Exercise requirements: Check every line below, and copy those that include "computer".

Excerpted records:
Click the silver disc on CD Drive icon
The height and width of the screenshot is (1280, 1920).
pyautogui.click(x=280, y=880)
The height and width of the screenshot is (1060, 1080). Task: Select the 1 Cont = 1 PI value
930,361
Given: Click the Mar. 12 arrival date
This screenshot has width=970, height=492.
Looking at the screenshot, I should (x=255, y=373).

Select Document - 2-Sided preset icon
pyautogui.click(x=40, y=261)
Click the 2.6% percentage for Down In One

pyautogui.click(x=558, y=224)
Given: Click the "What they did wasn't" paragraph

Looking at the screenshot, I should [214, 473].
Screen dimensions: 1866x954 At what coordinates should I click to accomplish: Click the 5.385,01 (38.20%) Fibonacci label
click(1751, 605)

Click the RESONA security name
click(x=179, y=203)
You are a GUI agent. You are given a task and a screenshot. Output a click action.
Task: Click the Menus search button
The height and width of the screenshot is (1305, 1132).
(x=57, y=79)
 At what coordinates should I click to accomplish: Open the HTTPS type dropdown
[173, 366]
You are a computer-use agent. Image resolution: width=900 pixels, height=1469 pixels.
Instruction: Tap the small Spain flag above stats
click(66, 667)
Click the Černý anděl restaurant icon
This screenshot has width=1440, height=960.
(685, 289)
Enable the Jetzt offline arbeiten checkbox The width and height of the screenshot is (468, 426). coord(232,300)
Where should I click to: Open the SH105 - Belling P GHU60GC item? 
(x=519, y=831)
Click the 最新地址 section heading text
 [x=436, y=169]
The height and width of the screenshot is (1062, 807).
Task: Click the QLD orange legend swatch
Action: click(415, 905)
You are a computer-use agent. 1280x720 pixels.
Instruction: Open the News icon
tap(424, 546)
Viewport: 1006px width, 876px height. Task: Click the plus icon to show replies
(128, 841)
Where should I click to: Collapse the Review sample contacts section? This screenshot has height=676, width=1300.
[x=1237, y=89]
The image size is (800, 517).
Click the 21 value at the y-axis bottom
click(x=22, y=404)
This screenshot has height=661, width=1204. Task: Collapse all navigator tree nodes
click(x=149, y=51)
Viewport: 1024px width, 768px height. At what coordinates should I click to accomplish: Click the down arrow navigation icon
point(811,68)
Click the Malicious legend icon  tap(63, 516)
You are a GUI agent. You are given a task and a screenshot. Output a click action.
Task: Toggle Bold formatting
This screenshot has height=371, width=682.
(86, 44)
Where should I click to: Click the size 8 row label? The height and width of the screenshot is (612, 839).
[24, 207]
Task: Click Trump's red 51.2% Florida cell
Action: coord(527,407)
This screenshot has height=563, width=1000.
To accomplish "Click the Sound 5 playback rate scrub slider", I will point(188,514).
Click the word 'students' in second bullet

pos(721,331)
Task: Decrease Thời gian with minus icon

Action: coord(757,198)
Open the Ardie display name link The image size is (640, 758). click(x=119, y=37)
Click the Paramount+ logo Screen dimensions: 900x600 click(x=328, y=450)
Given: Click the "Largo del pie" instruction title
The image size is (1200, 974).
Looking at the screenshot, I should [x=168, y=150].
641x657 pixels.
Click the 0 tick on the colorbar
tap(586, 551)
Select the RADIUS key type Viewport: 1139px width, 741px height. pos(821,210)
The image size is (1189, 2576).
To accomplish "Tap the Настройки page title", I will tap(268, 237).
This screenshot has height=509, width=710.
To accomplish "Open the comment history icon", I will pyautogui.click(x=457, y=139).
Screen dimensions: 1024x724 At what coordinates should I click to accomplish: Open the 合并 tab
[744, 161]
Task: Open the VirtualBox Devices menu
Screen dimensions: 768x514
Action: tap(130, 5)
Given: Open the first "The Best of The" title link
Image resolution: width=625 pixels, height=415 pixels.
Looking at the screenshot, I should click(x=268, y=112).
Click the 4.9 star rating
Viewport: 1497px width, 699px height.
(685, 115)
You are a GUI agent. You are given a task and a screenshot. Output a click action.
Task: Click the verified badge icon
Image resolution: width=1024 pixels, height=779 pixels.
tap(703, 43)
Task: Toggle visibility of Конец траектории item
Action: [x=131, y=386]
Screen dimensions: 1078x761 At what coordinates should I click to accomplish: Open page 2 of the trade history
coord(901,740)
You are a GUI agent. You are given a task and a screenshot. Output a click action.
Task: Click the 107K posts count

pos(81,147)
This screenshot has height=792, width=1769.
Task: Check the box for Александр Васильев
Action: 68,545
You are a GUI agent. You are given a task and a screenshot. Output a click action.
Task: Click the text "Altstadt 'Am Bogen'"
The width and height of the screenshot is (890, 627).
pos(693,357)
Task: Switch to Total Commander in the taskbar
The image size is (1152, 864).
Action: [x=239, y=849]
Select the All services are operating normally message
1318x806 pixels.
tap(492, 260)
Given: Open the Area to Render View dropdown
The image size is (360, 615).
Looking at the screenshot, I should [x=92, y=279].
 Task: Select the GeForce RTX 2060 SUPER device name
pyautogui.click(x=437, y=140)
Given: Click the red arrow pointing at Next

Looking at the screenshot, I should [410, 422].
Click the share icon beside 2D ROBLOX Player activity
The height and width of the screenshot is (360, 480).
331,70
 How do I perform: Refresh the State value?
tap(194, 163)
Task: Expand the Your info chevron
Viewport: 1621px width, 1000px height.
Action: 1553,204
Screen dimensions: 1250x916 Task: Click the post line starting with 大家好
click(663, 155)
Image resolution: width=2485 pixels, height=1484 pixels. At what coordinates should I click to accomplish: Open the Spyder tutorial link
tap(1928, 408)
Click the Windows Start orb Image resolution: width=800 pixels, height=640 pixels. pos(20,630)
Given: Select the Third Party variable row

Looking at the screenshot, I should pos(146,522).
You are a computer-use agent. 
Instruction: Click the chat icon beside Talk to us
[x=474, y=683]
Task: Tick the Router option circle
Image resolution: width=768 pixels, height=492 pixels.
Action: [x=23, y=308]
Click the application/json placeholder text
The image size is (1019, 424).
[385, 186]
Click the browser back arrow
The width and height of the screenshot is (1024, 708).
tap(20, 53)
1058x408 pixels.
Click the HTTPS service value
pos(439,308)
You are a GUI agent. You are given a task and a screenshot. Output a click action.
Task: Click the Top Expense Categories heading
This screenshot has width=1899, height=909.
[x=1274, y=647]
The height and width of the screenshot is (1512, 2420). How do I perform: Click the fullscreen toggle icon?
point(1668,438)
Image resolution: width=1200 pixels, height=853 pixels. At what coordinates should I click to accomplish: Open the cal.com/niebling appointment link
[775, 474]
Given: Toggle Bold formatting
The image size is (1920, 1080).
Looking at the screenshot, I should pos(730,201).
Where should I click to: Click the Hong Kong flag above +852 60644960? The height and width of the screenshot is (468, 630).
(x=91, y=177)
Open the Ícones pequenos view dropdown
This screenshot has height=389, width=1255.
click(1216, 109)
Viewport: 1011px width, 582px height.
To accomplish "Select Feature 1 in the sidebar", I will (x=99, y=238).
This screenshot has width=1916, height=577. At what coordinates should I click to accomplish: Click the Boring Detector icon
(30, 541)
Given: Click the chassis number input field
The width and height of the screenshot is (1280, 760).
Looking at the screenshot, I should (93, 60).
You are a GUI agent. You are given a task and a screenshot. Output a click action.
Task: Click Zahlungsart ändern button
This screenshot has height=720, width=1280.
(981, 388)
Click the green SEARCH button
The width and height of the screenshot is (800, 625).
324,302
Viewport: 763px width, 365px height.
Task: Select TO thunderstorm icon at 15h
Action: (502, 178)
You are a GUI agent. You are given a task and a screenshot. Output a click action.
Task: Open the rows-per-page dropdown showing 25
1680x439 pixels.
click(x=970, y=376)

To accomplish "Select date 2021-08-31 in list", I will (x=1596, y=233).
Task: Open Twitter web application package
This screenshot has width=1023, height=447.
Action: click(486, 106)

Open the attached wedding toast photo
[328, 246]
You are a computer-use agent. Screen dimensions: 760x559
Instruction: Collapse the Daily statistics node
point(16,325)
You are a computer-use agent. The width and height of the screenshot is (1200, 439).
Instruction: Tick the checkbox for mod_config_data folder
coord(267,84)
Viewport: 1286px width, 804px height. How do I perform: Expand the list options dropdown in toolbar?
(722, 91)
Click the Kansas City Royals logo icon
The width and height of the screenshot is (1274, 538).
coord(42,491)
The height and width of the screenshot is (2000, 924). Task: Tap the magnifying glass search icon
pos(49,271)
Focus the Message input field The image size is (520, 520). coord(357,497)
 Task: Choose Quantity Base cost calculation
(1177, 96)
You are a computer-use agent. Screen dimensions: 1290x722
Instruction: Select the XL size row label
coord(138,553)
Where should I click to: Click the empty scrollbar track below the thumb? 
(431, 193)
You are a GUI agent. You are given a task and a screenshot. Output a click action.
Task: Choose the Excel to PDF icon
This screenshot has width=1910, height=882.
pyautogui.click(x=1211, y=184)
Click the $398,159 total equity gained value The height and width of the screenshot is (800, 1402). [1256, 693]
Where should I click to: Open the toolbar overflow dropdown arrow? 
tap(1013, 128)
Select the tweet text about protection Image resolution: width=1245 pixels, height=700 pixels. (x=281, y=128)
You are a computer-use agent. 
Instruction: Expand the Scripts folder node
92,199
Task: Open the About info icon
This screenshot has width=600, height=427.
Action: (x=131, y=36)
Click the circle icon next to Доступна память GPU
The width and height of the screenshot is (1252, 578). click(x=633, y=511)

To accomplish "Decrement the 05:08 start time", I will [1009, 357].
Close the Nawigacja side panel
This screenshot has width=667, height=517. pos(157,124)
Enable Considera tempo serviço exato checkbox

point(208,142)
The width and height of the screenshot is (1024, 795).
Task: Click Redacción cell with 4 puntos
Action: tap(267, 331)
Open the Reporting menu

Exercise answer:
You are a computer-use agent. Image resolution: width=900 pixels, height=1469 pixels.
You are a computer-use agent. 1280x720 pixels.
You are a computer-use agent. 
You are a computer-use agent. Screen dimensions: 760x559
You are a computer-use agent. The width and height of the screenshot is (1200, 439).
You are a computer-use agent. Screen dimensions: 1290x722
You are a computer-use agent. 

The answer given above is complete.